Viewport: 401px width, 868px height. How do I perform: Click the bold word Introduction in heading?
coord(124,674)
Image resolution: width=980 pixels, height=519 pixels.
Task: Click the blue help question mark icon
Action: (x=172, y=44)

WORK INSTRUCTIONS. Return the entries above in full and exactly as written.

REPLY TO THE EXERCISE.
Viewport: 401px width, 868px height. How do I perform: Click the bold word Introduction in heading?
coord(124,674)
Image resolution: width=980 pixels, height=519 pixels.
Task: Click the blue help question mark icon
Action: (x=172, y=44)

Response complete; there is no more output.